The answer, Wey Gomez (see above) claims, is in the cosmological realm. "While longitude may have initially represented for Columbus the nightmare of crossing an unknown ocean," he claims, "it was latitude that would tell Columbus again and again - - when he admired the gold ornaments on indigenous bodies and when he gazed overhead at parrot flocks so dense they obscured the sun - - that he had indeed arrived in the Indies, or at least a place that shared the same nature with the old Ethiopia and India." (p. 49) That is, following Ptolemaic principles, latitude determined the nature of all the plants and animals in a region or zone, thus insuring that all life on a given parallel of latitude would be the same regardless of its east or west location.

Indeed, in this cosmology that Columbus inherited from antique and medieval learning, there were three zones of the world all determined by latitude: temperate, torrid, and frigid. Bounded by the Tropics of Cancer and Capricorn, the tropical latitudes were believed to be an infernal wasteland, while the frigid zones were equally inhospitable to life. Because this cosmological view was always also a political view, only those from the temperate zone were believed capable of possessing the mental faculties necessary for governing.
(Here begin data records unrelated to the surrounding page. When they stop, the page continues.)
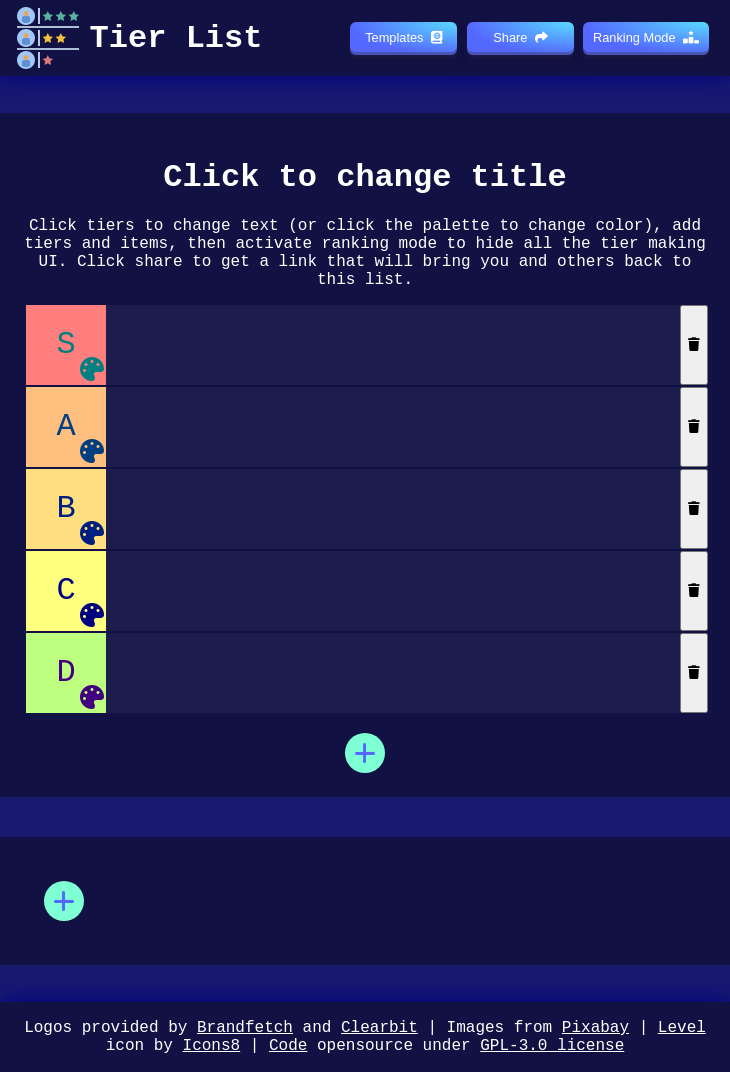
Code (288, 1044)
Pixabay (595, 1022)
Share (520, 37)
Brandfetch (245, 1022)
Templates (403, 37)
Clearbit (379, 1022)
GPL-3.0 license (552, 1044)
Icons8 (212, 1044)
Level (682, 1022)
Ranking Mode (646, 37)
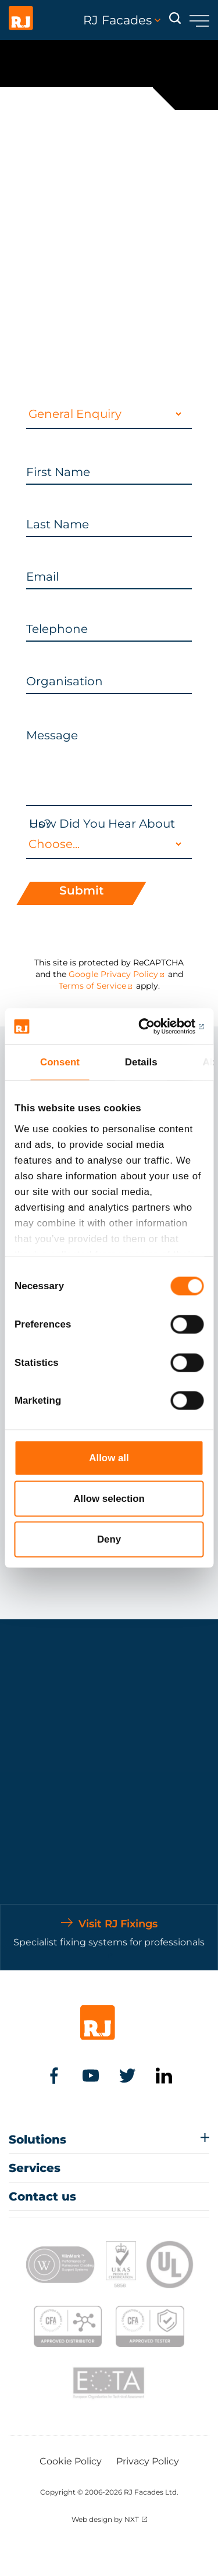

Therefore, the author argues, it became necessary for critics of the Spanish colonial project in the American New World such as Bartolomeo Las Casas' to show that " 'the Indies' were more universally temperate than even the most temperate places in the Old World." (p. 96) Las Casas, in other words, was trying to beat Columbus at his own game, utilizing his own knowledge of the Americas to contest the legitimacy of Spanish dominion there.

But, how did Columbus reconcile himself to the fact that the Central American lands and people he saw were not the same as those of Africa or India? He had seen African people on the same latitudes as those he traveled in the Caribbean, and he knew the two to be different. How did this perception of difference not undermine his cosmology? According to Wey Gomez, if Columbus did not actually see the peoples in the Caribbean with the dark skin he associated with "Ethiopians" (i.e. any peoples from tropical latitudes), he came to see cannibalism and facial deformation as a kind of substitute for the tropical inferiority he believed his West Indians to suffer. (p. 220)

What is fascinating about this study is how it takes an episode that is so familiar to peoples of the American hemisphere and show how it was conceived and carried out according to logics that seem extremely far from us. However, so the author concludes in a perhaps slightly "j'accuse" conclusion, the belief that the Northern hemisphere is particularly entitled and able to intervene in the governance of tropical regions is perhaps the longue duree legacy of these largely-forgotten conceptions. Compelling stuff!